Alexandra Popp crowned ‘Personality of the Year’ – DW – 12/29/2022
The list of previous winners of Kicker magazine’s “Personality of the Year” award is 32 names long.
From Robert Lewandowski to Bastian Schweinsteiger to Oliver Kahn, many reflect outstanding individual performances on the pitch in any given year. Others, such as Franz Beckenbauer, Joachim Löw and Jürgen Klopp, appear more than once in recognition of particular organizational or coaching achievements. All are illustrious. And all are male. Until now.
The 33rd winner of the pre-eminent German football publication’s annual award is Alexandra Popp: Germany and Wolfsburg captain, seven-time Bundesliga champion, 11-time German Cup winner, double Champions League winner and Olympic gold-medallist.

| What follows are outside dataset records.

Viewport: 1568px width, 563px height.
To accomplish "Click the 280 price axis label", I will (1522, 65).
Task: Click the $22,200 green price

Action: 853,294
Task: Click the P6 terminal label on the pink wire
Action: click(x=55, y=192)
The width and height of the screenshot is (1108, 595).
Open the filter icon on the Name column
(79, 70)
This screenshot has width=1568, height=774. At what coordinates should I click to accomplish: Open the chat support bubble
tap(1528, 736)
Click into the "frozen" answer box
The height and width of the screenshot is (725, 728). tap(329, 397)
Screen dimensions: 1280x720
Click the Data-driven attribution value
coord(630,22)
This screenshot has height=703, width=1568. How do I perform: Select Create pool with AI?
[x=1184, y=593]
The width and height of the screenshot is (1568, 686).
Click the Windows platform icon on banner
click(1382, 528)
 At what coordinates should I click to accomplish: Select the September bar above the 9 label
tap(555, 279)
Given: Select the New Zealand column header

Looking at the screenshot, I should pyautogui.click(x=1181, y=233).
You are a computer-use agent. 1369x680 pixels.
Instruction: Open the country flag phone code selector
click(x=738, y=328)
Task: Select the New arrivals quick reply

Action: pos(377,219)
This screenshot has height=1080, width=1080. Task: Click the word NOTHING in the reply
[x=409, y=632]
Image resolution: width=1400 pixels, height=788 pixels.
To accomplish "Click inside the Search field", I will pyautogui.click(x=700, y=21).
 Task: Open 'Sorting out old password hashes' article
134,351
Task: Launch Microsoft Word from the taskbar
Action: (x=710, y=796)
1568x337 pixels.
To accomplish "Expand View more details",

In 2022, the 31-year-old won a fifth domestic league and cup double with Wolfsburg and dramatically recovered from a knee injury to lead Germany to the final of the European Championships in England.
Popp: ‘I’ve just been being myself’
But Kicker‘s award honors more than just footballing achievement; it’s about recognizing “a personality who has left an outstanding and inspirational mark on German football through their performance and attitude” including “having an authentic and authoritative opinion on topics across the sport and beyond.”
From her dramatic – and tragic – role in Germany’s Euro 2022 campaign to her participation in the public debate over equal pay and the professionalization of the women’s game, Popp ticks all the boxes – not that she herself considers that to be extraordinary.
“When I heard that I’d been voted Personality of the Year, I asked myself: what have I done? I’ve been playing football and just being myself,” she told Kicker in an in-depth interview on Thursday.
Not that Popp was playing much football at the start of 2022, as she continued to recover from a knee cartilage tear suffered in April 2021, her participation in a European Championship once again in doubt having already missed the 2017 tournament through injury.
“The best thing wasn’t that I was finally able to play at the Euros, but that I could play at all,” she says, looking back. “Being able to experience those moments, fighting my way back to fitness and having the trust of the coach, that was the icing on the cake.”
Germany head coach Martina Voss-Tecklenburg has known Popp since she was 15 and first coached her when she was just 17 at FCR Duisburg.
“Even back then, she had qualities which no other player had: Poppi leads from the front, challenging for every ball, even in training, and always leaves her heart on the pitch,” she writes in Kicker. “But 2022 has been a particularly special year. She couldn’t be certain of making the Euros, but then delivered a phenomenal tournament with her six goals and brilliant performances.”
Popp: ‘I felt I could do whatever I wanted and just score’
Even though she was cruelly ruled out of the final with a thigh strain just minutes before kick-off and had to watch Germany’s defeat to hosts England from the bench, she remained the unmistakable face of Germany’s campaign, scoring in every game.
“I wanted to show German football that I’m still here, because many had written me off,” she recalls. “I clicked into gear in the first game against Denmark [4-0] when I came off the bench and scored. I had a feeling of freedom, serenity and extreme emotionality, which was unusual for me but that’s why it worked so well.
“After the quarterfinal against Austria [2-0], I felt like I could do whatever I wanted and just score. I had that feeling after the tournament, too, and I still have it now.”
Popp already has eight goals to her name in the current Bundesliga season, with Wolfsburg five points clear at the top of the table at the midway stage. But, as both Voss-Tecklenburg and the voting journalists at Kicker have noted, the striker’s profile off the pitch is just as impressive.
‘Popp’s voice carries weight in German football’
“She symbolizes everything that has happened in women’s football in 2022 and the fantastic development it has undergone,” writes Voss-Tecklenburg, while Kicker editor-in-chief Jörg Jakob adds: “Combining strong opinions with an authentic, winning attitude, Alexandra Popp’s voice carries weight in German football.”
Greater weight, perhaps, even than that of German Chancellor Olaf Scholz, whose tweeted demand for equal pay for both male and female internationals back in July received a more realistic and informed response from Popp.
Pointing out that women’s football brings in considerably less in sponsorship, broadcast deals and ticket sales, money from which national team premiums are paid, Popp instead focused on demanding the same professional conditions and quality of training pitches. The rest, she says, will follow.
“I’m aware that my voice as captain of the national team carries weight,” she reiterates, five months on. “But I’m also aware that too much and too loud isn’t always best.”
Nevertheless, Popp and her Germany teammates have more than played their part in the boom in women’s football in 2022 – which Popp herself also attributes to a certain disillusionment with the men’s game post-Corona, culminating in the widespread calls to boycott the Qatar World Cup and watch women’s football instead.
“I hope the club’s in the women’s Bundesliga can now take the next steps in terms of infrastructure and become more professional,” she says, looking ahead to 2023. “Then we can really talk of professionalization.”
And, surely, more female “Personalities of the Year” to add to the list.